(RxWiki News) Women can reduce their risks of developing breast cancer with lifestyle changes. Scientists now know just how much those changes impact overall risks in both individuals and populations at large.
Researchers have produced a new model to quantify the impact lifestyle changes can have on reducing the overall breast cancer risks in women and the population at large. The model estimates how many annual cases could potentially be prevented in the entire population.
"Lose weight, move more and drink less to reduce breast cancer risks."
Models that predict a woman's chances of being diagnosed with breast cancer are based on factors that can't be changed - age, family history. These models also include data about so-called "modifiable risk factors" or lifestyle changes that can be made.
Up until now, though, there's been little information on how much changing habits and lifestyle can reduce the overall breast cancer risks in individuals and the general population.
To develop this model, Elisabetta Petracci, Ph.D., and Mitchell Gail, M.D., Ph.D., at the National Cancer Institute and colleagues reviewed data from an Italian study involving more than 5,000 women.

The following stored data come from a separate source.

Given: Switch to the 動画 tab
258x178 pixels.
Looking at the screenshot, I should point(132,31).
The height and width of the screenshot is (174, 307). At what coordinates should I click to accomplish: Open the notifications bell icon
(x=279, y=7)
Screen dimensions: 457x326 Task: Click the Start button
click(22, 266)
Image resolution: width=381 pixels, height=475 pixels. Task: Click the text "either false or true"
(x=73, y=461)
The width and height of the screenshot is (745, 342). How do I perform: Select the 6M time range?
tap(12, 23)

The model included the five risk facts that are difficult or impossible alter:
- Reproductive history (age of first menstrual cycle, age and numbers of childbirths, etc.)
- Occupation activity
- Family history of cancer
- Biopsy history
The model also included modifiable risk factors:
- Alcohol consumption
- Physical activity
- Body mass index (BMI), which is a number based on weight and height
Researchers theroized that lifestyle changes would reduce the absolute breast cancer risks by amounts that can be quantified. And they were right.

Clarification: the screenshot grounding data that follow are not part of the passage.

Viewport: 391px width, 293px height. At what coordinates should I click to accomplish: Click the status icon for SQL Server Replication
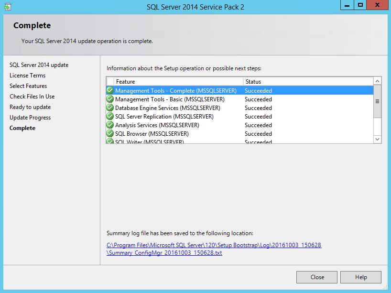(x=110, y=117)
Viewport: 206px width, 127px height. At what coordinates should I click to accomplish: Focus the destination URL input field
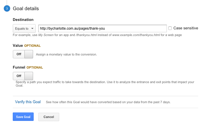point(102,28)
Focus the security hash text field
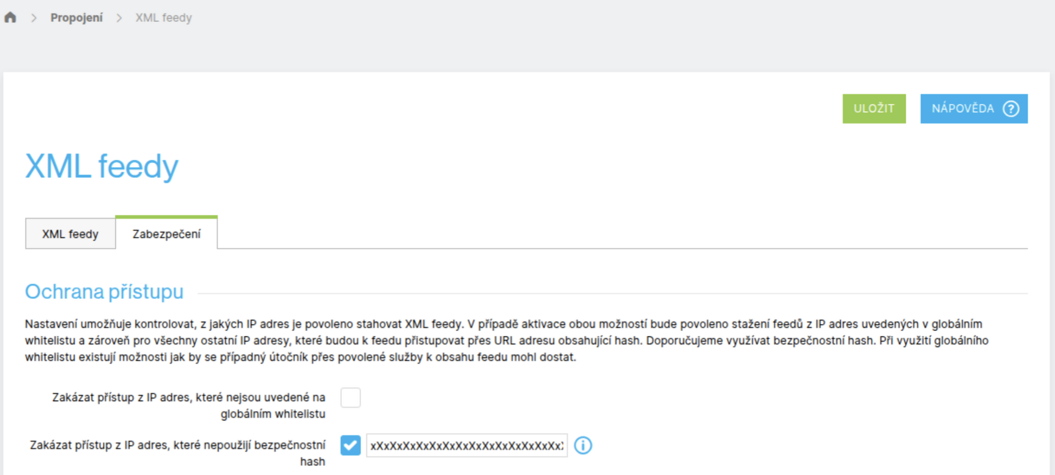 [467, 446]
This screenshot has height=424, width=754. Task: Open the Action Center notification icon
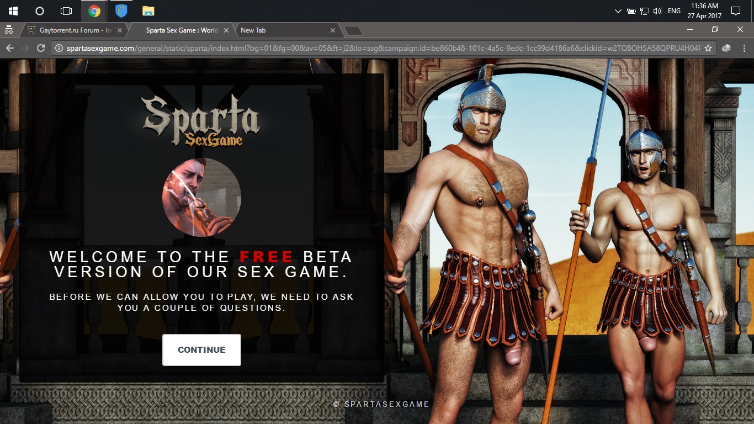click(x=736, y=10)
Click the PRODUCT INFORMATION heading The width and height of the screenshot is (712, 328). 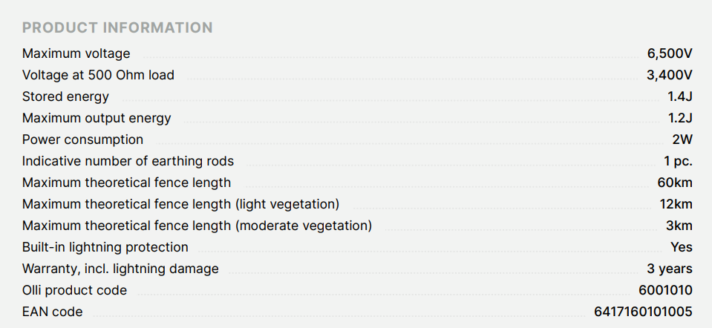point(117,28)
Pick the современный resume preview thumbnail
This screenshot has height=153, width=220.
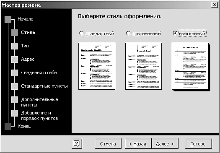click(144, 66)
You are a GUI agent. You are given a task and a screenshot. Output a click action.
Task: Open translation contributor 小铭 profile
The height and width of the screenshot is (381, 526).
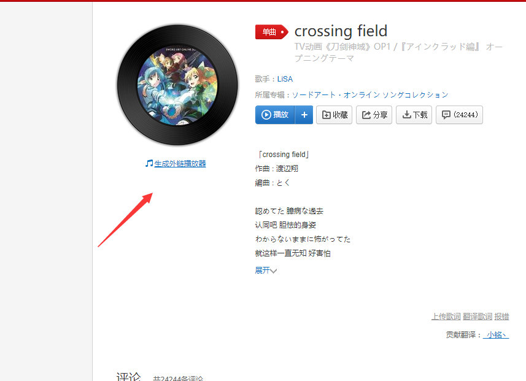496,335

Looking at 20 years of data, researchers found that lifestyle changes reduced breast cancer risks as follows:
- 1.6 percent among women 65 years and older in the entire population
- 3.2 percent among with breast cancer family history
- 4.1 percent in women with risk factors that can't be changed
Looking at the findings from a population standpoint, a 1.6 percent reduction in a population of one million would translate into 16,000 fewer cases. A 3.2 percent reduction among high risk populations would amount to only 2,560 cases, according to the model.
Authors say these results could help design programs encouraging women to make lifestyle changes to reduce their risks of developing breast cancer.
Study findings are published in the Journal of the National Cancer Institute.